Erika Macedo Opinión de Erika Macedo

COMUNICAR Y CONECTAR | CUANDO EL PODER SE QUEDA SORDO: LO QUE JAMÁS DEBE HACERSE EN LA COMUNICACIÓN POLÍTICA

La comunicación política verdadera se parece más a un puente: sirve para conectar al gobierno con las emociones, preocupaciones y necesidades de la ciudadanía. Y cuando ese puente se rompe, el poder comienza a caminar solo… hasta perderse.

Por Erika Macedo

La comunicación política no es maquillaje. No es un logotipo bonito, una conferencia llena de cifras o un ejército de publicaciones intentando convencer a la gente de que todo está bien cuando la calle grita lo contrario. La comunicación política verdadera se parece más a un puente: sirve para conectar al gobierno con las emociones, preocupaciones y necesidades de la ciudadanía. Y cuando ese puente se rompe, el poder comienza a caminar solo… hasta perderse.

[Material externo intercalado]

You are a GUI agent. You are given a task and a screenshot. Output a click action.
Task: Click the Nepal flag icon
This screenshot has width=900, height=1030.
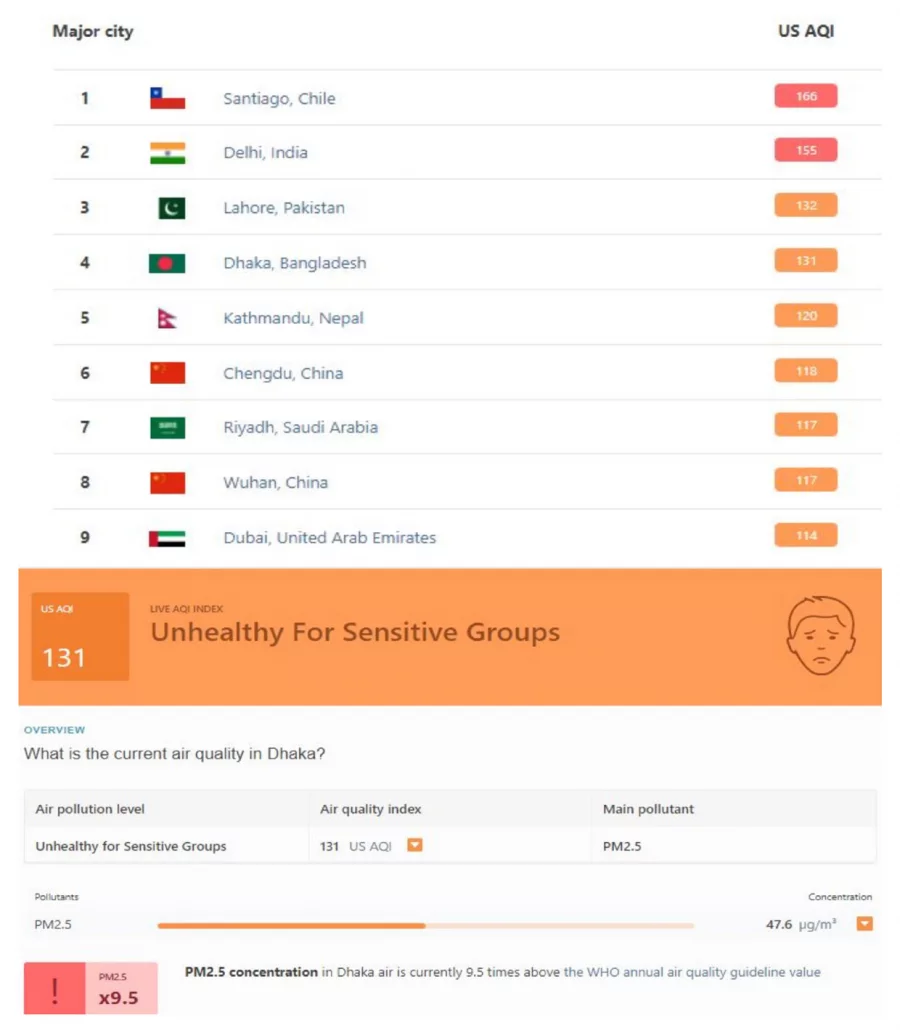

En Zacatecas estamos viendo varios ejemplos de lo que no se debe hacer en comunicación política.

El primero: minimizar el dolor social. Cuando campesinos protestan porque no pueden sostener sus cosechas, cuando estudiantes salen a marchar o cuando trabajadores de la salud denuncian falta de pagos, la peor estrategia es actuar como si el problema fuera pequeño o inventado. El ciudadano puede perdonar errores, pero difícilmente perdona la indiferencia.

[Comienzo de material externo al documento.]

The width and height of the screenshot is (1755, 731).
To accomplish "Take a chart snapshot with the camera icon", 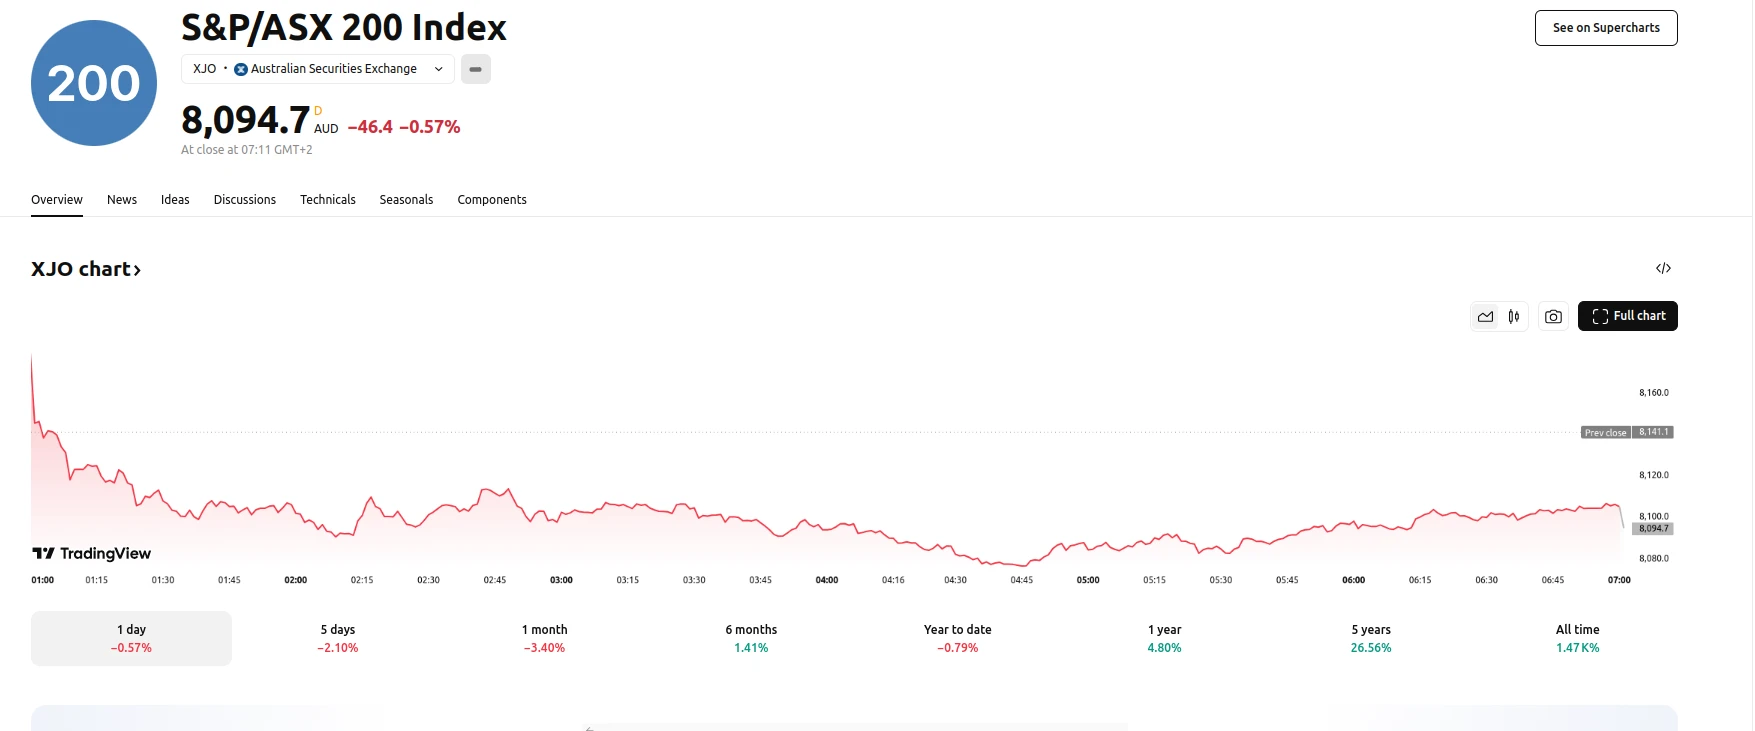I will click(1553, 316).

El segundo gran error es gobernar desde la soberbia. Hay gobiernos que creen que comunicar es imponer narrativas, repetir slogans y controlar titulares. Pero la realidad no se tapa con boletines. La realidad siempre encuentra la forma de colarse por las grietas. Y en Zacatecas esas grietas hoy tienen nombre: inconformidad, desesperación y desconfianza.

La mega marcha reciente en la capital fue más que una protesta; fue una alarma social encendida frente a Palacio. Porque cuando distintos sectores coinciden en el enojo, el problema deja de ser aislado. Es como un incendio en temporada de sequía: si no se atiende a tiempo, el viento social lo expande rápidamente.

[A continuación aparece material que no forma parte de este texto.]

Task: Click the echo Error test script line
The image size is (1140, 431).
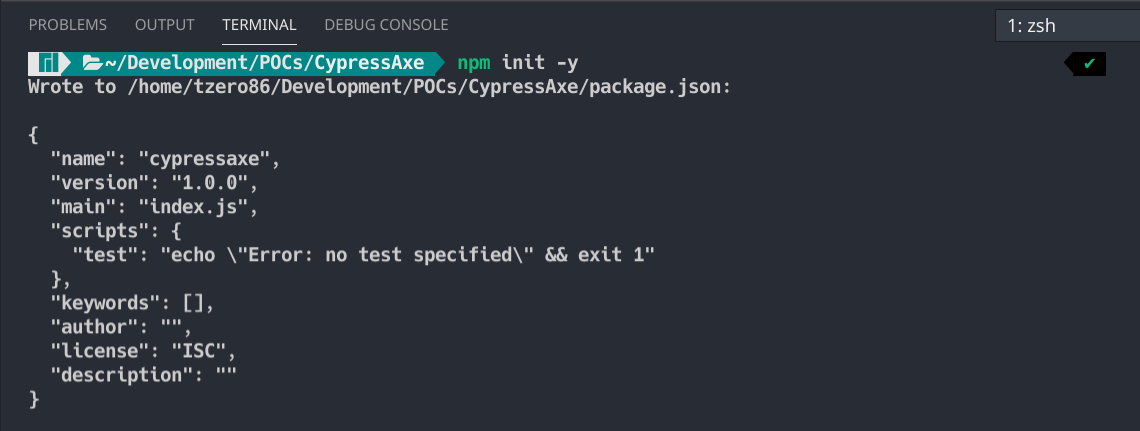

Otro error frecuente es confrontar al ciudadano. La comunicación política jamás debe usar el desprecio, la burla o la criminalización como herramienta de defensa. Un gobierno inteligente escucha incluso las voces incómodas. Un gobierno desesperado intenta silenciarlas.

También es un error comunicar solo para la fotografía. En política hay funcionarios que parecen más preocupados por salir sonrientes en redes sociales que por resolver problemas reales. Pero la ciudadanía ya aprendió a distinguir entre propaganda y resultados. Hoy una calle destruida pesa más que cien publicaciones institucionales.

La metáfora es clara: un gobierno que no escucha se convierte en un faro apagado en medio de la tormenta. Y un pueblo sin rumbo deja de confiar.

La comunicación política debe servir para construir acuerdos, generar empatía y transmitir certidumbre. No para dividir, confrontar o fingir que no pasa nada.

Porque cuando el poder deja de escuchar, las calles comienzan a hablar. Y cuando las calles hablan más fuerte que el gobierno, la crisis ya no es de percepción… es de credibilidad.